Short Fictional Narrative night and day 10/3/24

Short Fictional Narrative night and day 10/3/24

A month later they went on a date to the Zoo.  They sit on a bench and talk about zoos and people in general.  They talk about the color of balloons.  He tells her about the man who would play songs on a balloon.  How he and friends would sit in a local hamburger joint, and the man played songs on request; letting out the air in pitch and rhythm.  He wrote a poem about balloon man, and believes it was the poem in which his twelfth grade English teacher saw some potential and told him “if you’re going to write, be serious about your writing.”

They talk about the color of the short woman’s hair; the fidgetiness of the tall man standing next to her; and how the children seemed to run hither and yon with no prejudice of time and physical space.  They talk about all the things people talk about when they actually talk to each other.   She asks how he came up with the creative name for his dog, ‘Dog’.

“On the way to the kennel I had thought about names, like Spot, Rover, and Chuck…”

“Chuck?”

“Not really, just threw that one in.  So, I am at the kennel and the mess of puppies are running around this large outdoor area; with me standing there looking for the right one.  I notice this puppy staring at a man and woman that were also looking for a dog.  I swear this puppy was checking them out.  Anyway, the woman suddenly gives a ‘dame it!’  Obviously she had stepped in something.  She then looks at her shoe, then me, and says ‘dog gone it…you,’ meaning me, ‘think it’s funny?’  ‘Oh no, but you must have meant to say ‘dog did it.’  Needless to say the woman huffs and puffs her guy friend out of there.  The puppy I had noticed seemed to be laughing at her.  So I said ‘you, Dog, stop laughing and get over here.’  He trotted over and history was written.”

“You’re serious…you’re really serious?  You are.”

He loves the way she shakes her head to dislodge the words he so carefully weaved.

She takes his arm as they walk once again from exhibit to exhibit.  “Why do you write prose?  Seriously, why?”

“Random thoughts…poetry is too rigid for me because I want to write like I think, like I naturally talk…random thoughts, misplaced modifiers.”

“Will you write a love song for me, Mr. Romantic.”

“Do you expect a song?”

“No, not really, just…you said you composed songs.  Are your prose songs?”

“Sometimes. Where is this leading?”

She stops walking, stands facing him, and taking his hands in hers, “I would like for a man to write a love song for me.  See, I have listened to love songs ever since I can remember; they are part of our world, every language that sings probably has love songs, and every written language probably speaks of love songs being composed.
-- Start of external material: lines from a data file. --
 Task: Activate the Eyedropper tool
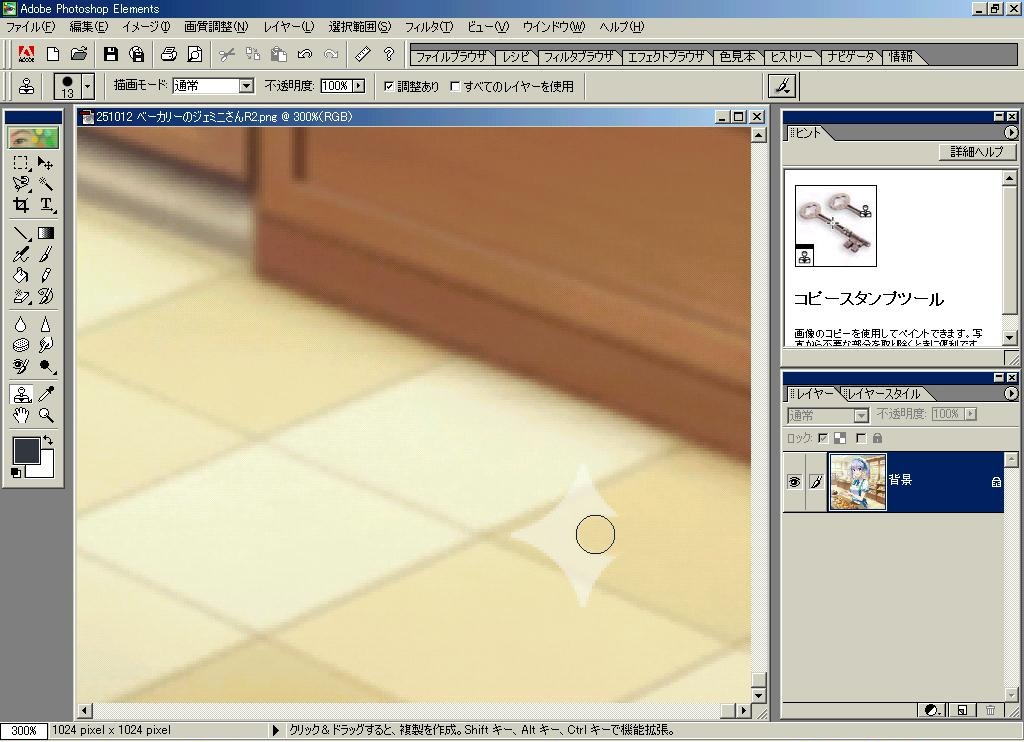click(x=46, y=394)
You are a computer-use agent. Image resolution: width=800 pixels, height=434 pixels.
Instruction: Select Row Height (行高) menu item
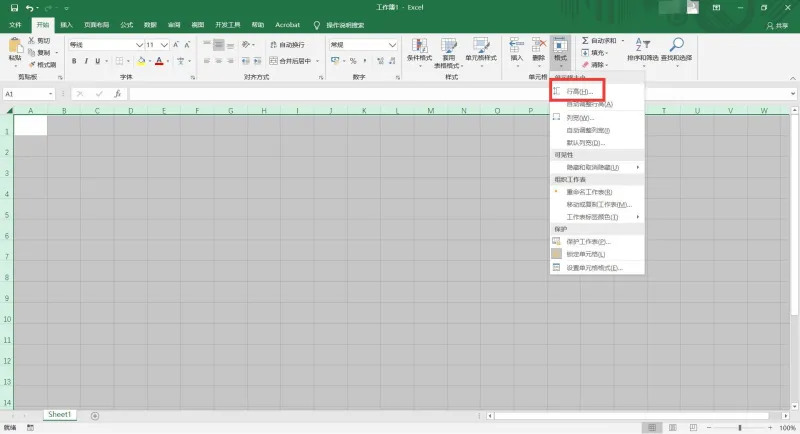579,92
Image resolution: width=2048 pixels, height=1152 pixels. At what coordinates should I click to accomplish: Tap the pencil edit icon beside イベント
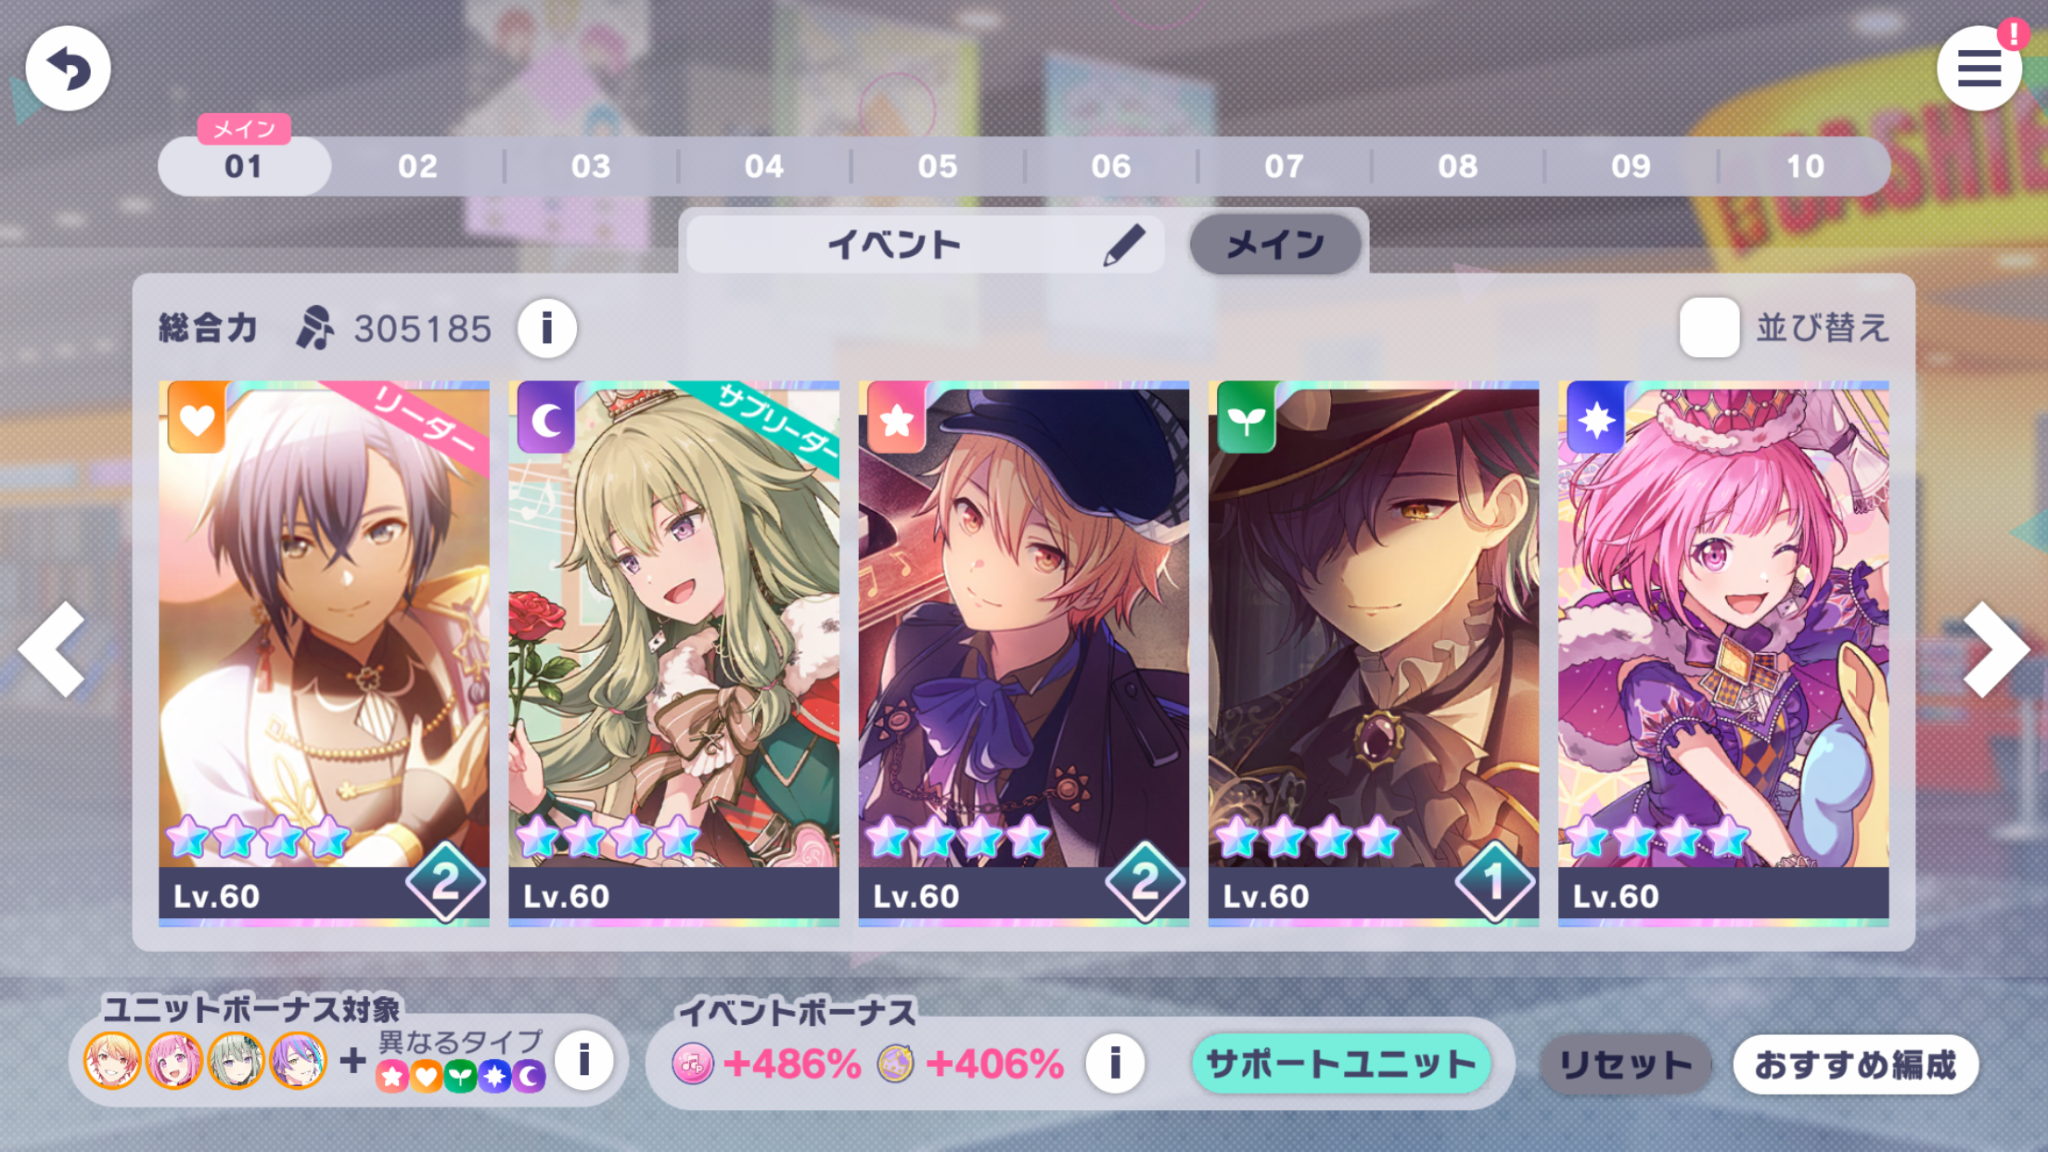click(x=1124, y=244)
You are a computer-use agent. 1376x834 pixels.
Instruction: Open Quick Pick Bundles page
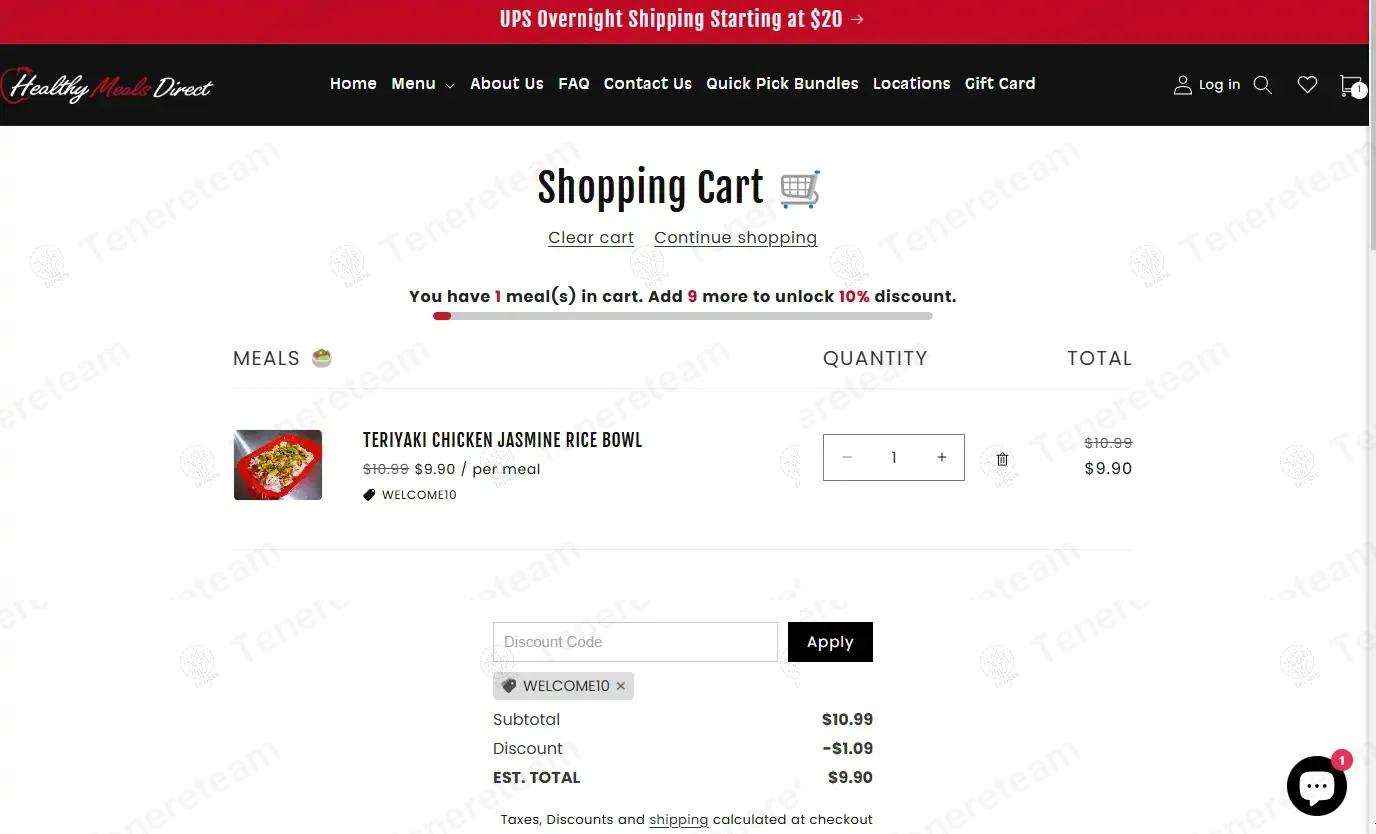[782, 84]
Civilizations all have love songs.  A woman needs to be a participant, not an observer.  I want to be the one who the song is written about, not the one who hears it on the radio and wonders who has inflamed the singer’s heart.”

He has no answer; just thoughts about her words, like ‘nibbling on the nail of your index finger, thinking.’

“Smile, just a thought.”

He wishes he could say that he was immediately cognizant of what she was telling him; no, it took a while to sink in.  The old ‘me’ would have rushed off and penned a song. She was testing his hearing; her need, her want. It’s going on 4 PM and they start to wind their way back to the parking lot.  She asks if he was going to tell his friends that they went to the zoo for a date.  “Nope, I don’t want any of the men in the office to know a beautiful woman is in the area.”

“You pick the oddest moments to compliment a woman.”

“What was odd about the compliment? “I think dating protocol rule number six prohibits the said male participant of the date from telling the said female participant of the date that she is beautiful, or any other words to that effect, while the two participants are walking past the baboon cage.”

“Why?”

Indicating with a flick of her head, “Has to do with image association.  It’s not very romantic to look at a baboon doing something to its posterior – not sure what, and I DON’T want to find out – then turn to your date and say, to the effect ‘the rear end of that monkey reminded me that you are beautiful.”

“I see your point and I am relieved.”

“Relieved?”

“I thought it was a rule against asking your date to check your hair for bugs?” “That’s rule…fourteen, only when camping in the woods.  And, no, you are not going to check me for ticks…stop with the sad eyes.

She smiles, they kiss.They are as different as night and day, yet as night and day they enfolded into one as the stars ascend, and kiss the memories as the sun rises; true love, now for thirty years.